- Your assignment: Write out the entries exactly. None of the pictures should appear in the copy.

- Entries taken from a collection:
....

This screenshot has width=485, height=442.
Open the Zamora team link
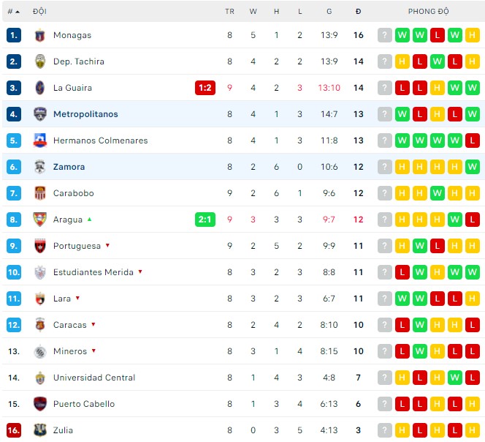pos(69,167)
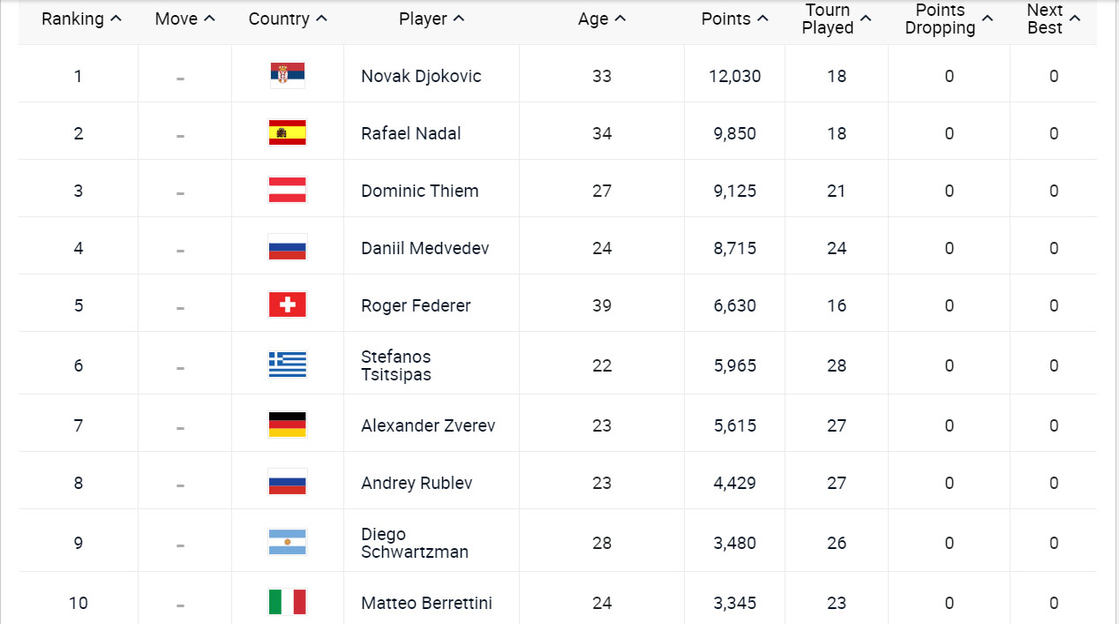Select Roger Federer's name

coord(416,306)
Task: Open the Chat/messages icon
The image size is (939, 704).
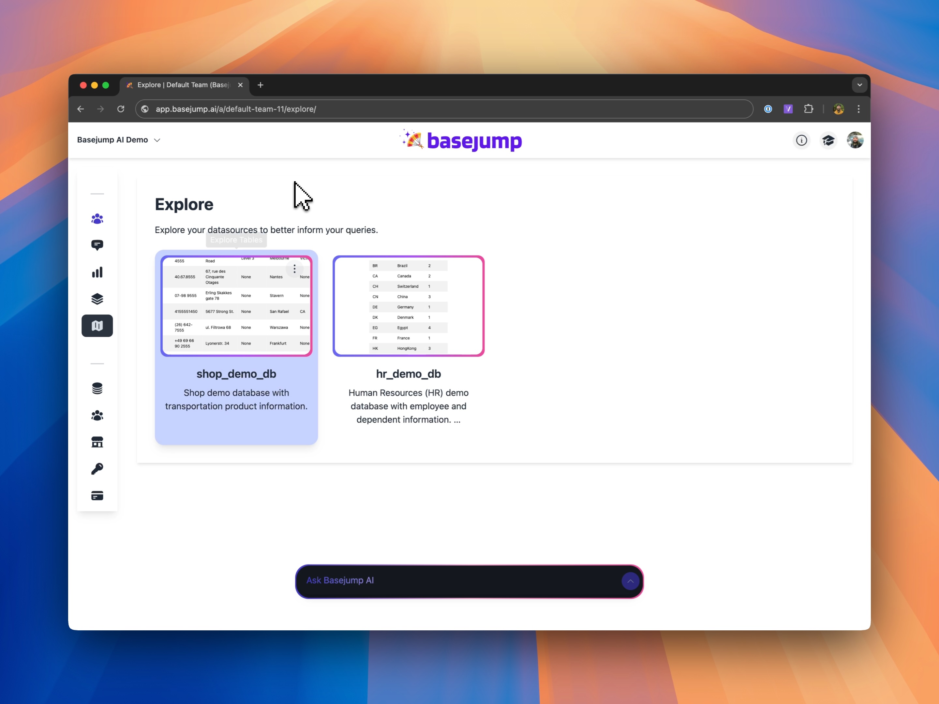Action: (x=97, y=245)
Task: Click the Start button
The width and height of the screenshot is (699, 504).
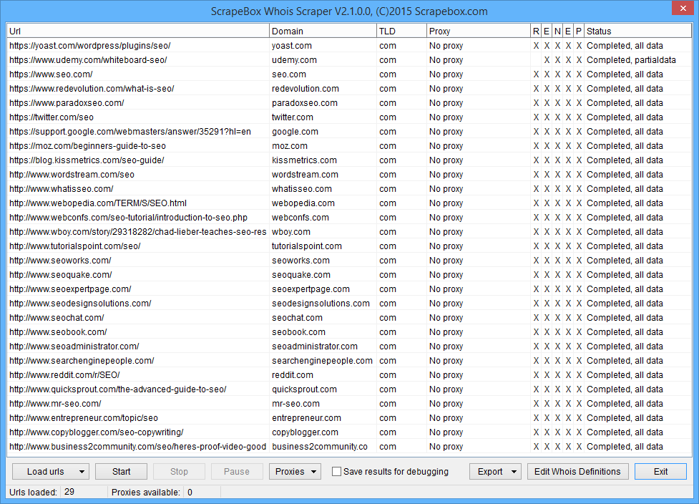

....

- Written solution:
This screenshot has width=485, height=442.
Open the Zamora team link
pos(69,167)
Select Roger Federer's name

coord(416,306)
Task: Open the Chat/messages icon
The image size is (939, 704).
Action: (x=97, y=245)
Task: Click the Start button
The width and height of the screenshot is (699, 504).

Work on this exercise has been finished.